WORK INSTRUCTIONS:
Your copy should repeat each record below exactly and contain no images.
[Start of section]
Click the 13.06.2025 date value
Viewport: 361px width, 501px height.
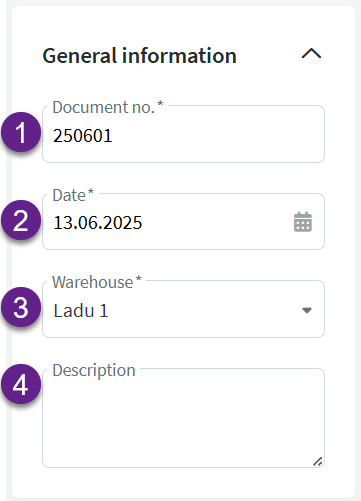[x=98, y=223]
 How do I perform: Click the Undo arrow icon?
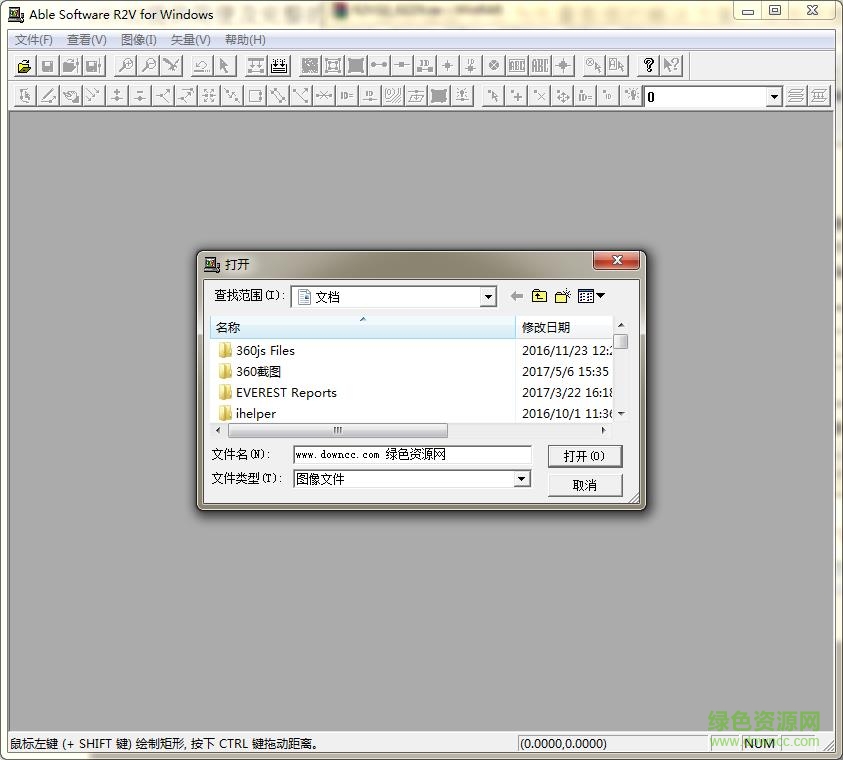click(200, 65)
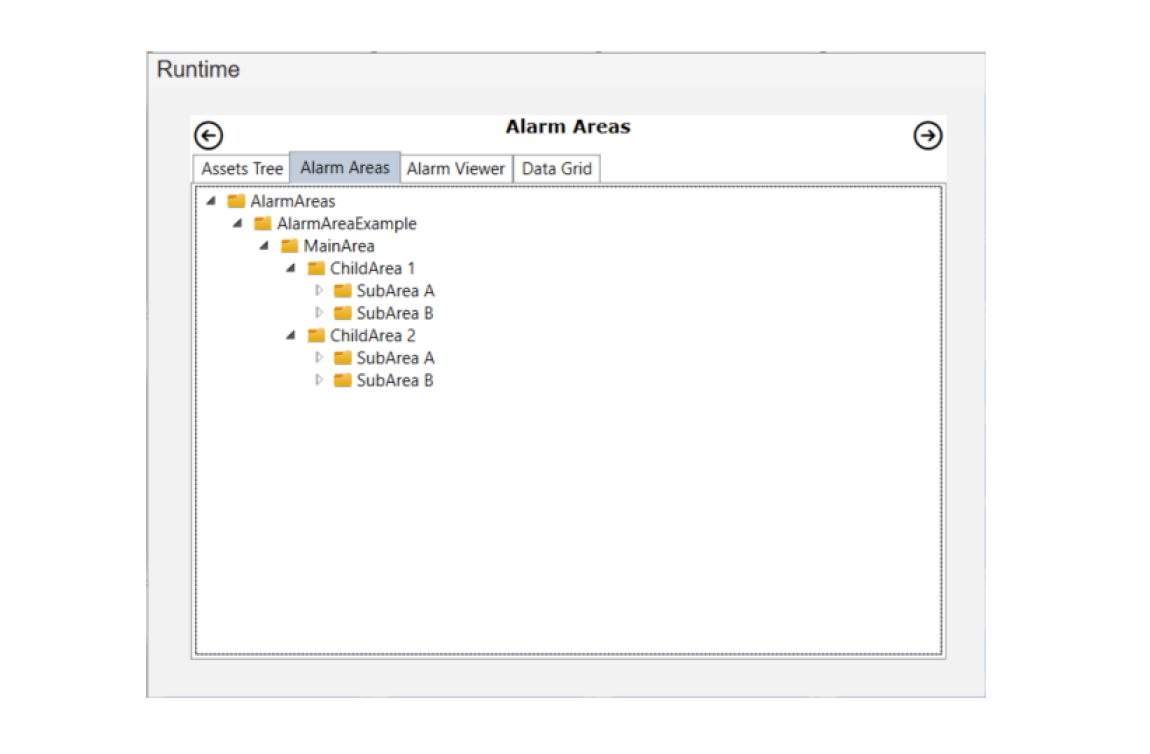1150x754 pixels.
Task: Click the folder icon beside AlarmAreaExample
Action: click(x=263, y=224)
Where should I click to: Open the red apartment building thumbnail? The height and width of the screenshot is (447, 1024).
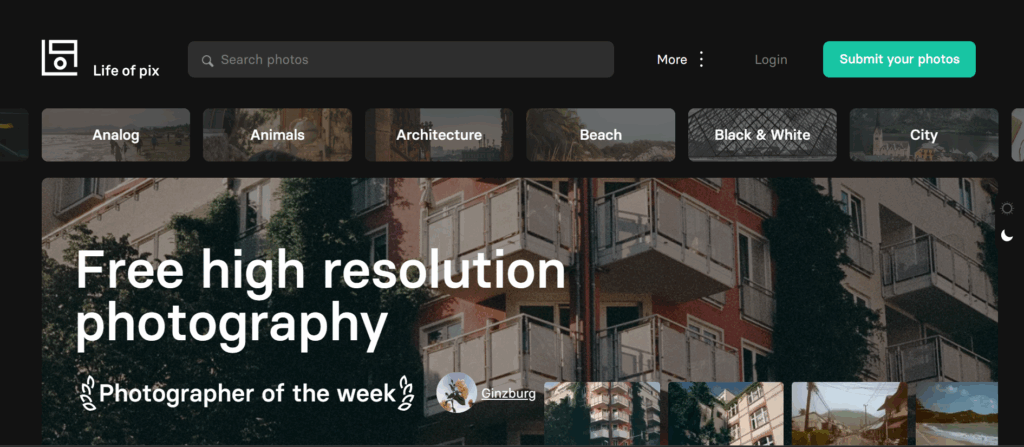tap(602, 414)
[End of section]
WRITTEN SOLUTION:
Click the 13.06.2025 date value
Viewport: 361px width, 501px height.
[x=98, y=223]
 How do I perform: Click the Undo arrow icon?
click(200, 65)
1150x754 pixels.
Task: Click the folder icon beside AlarmAreaExample
Action: click(x=263, y=224)
Where should I click to: Open the red apartment building thumbnail? The height and width of the screenshot is (447, 1024).
tap(602, 414)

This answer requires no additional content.